Quello che è emerso nella conferenza stampa di presentazione dell’indagine è che l’atteggiamento migliore verso i sindaci sia quello di “accompagnare” e non “scavalcare”, ed è quello che è stato l’approccio dell’Anci, l’associazione nazionale comuni italiani, che ha messo a disposizione esperti che possano rispondere a dubbi e domande degli amministratori locali.

Alcune persone sono preoccupate dall’installazione di antenne (più correttamente: stazioni radio base) che possono essere anche visibilmente impattanti. Eppure, la principale fonte di esposizione alle onde elettromagnetiche di radiofrequenza è proprio il piccolo cellulare dal quale probabilmente molti mi stanno leggendo, non le grandi antenne che vediamo sui palazzi.

Più il cellulare (che possiamo considerare un’antenna) è lontano, più le sue emissioni devono aumentare per garantire la connessione, cioè più deve “strillare” per contattare la stazione radio base. Quindi, maggiore è il numero di antenne e minore è l’esposizione della popolazione alle radiofrequenze. Questa è una delle conclusioni tutt’altro che intuitiva emersa dall’indagine.

I rischi più grandi che sono emersi sono quelli dell’esclusione dell’Italia dalle nuove tecnologie, piuttosto che le problematiche di tipo sanitario. I benefici della rete 5G possono essere molteplici e molti ancora che nemmeno immaginiamo. Ad esempio, la telemedicina: un chirurgo può operare tramite robot da Palermo un paziente a Milano senza doversi spostare, e abbiamo ben visto come possa essere importante durante una pandemia.

Importante anche la possibilità di comandare a distanza macchinari che comportano un lavoro usurante e pericoloso per l’operatore, pensiamo non solo alla guida autonoma in contesto urbano ma soprattutto a quella dei veicoli agricoli. Inoltre, nella città de L’Aquila si sta sperimentando la possibilità di dare un avviso precoce alla popolazione di eventuali scosse sismiche.

Soprattutto, la tecnologia 5G permetterà di avere molti più dispositivi interconnessi tramite una rete stabile. Tutti sappiamo che quando ci sono tante persone con il cellulare in un’area ristretta, ad esempio durante un concerto o alla stazione Termini, la connessione diventa problematica con l’attuale rete 4G.

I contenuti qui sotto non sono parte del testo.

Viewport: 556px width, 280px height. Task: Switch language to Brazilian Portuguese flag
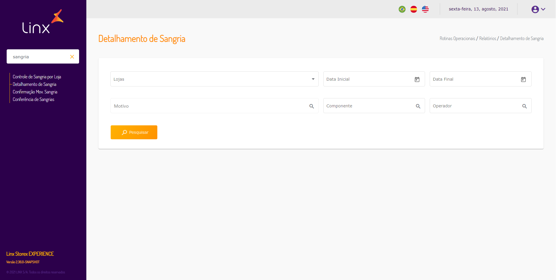click(x=402, y=9)
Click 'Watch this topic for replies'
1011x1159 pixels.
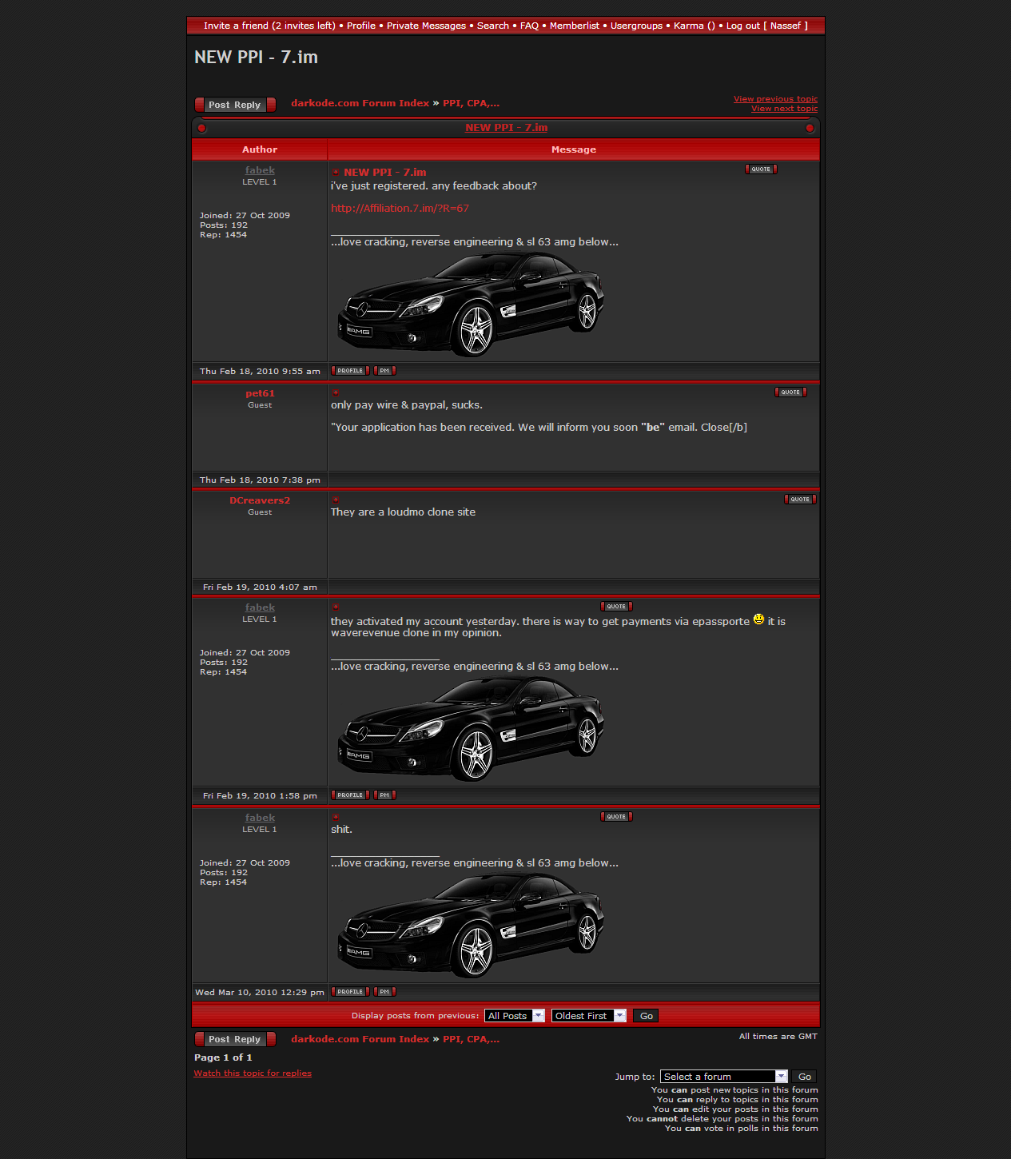click(x=253, y=1073)
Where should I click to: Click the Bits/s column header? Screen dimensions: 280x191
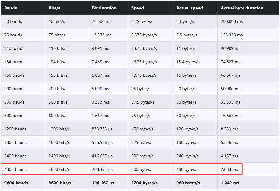(x=54, y=8)
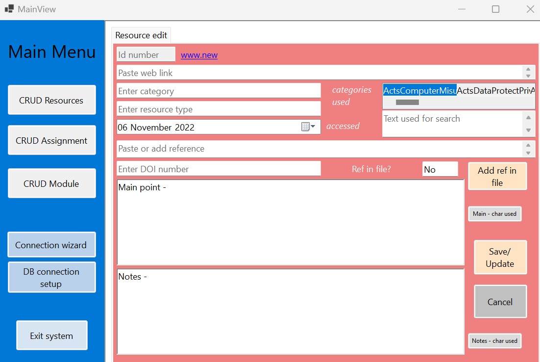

È stata quindi messa una pietra miliare che tutti coloro che sono interessati a chiarire che cosa sia esattamente la tecnologia 5G dovrebbero consultare. E questo, mi piace ricordarlo, è stato possibile proprio grazie a un impegno comune di tanti politici diversi che in questo caso hanno messo da parte le loro differenze e hanno lavorato insieme. Che tutto questo possa essere di modello in futuro su come si persegua davvero il bene comune?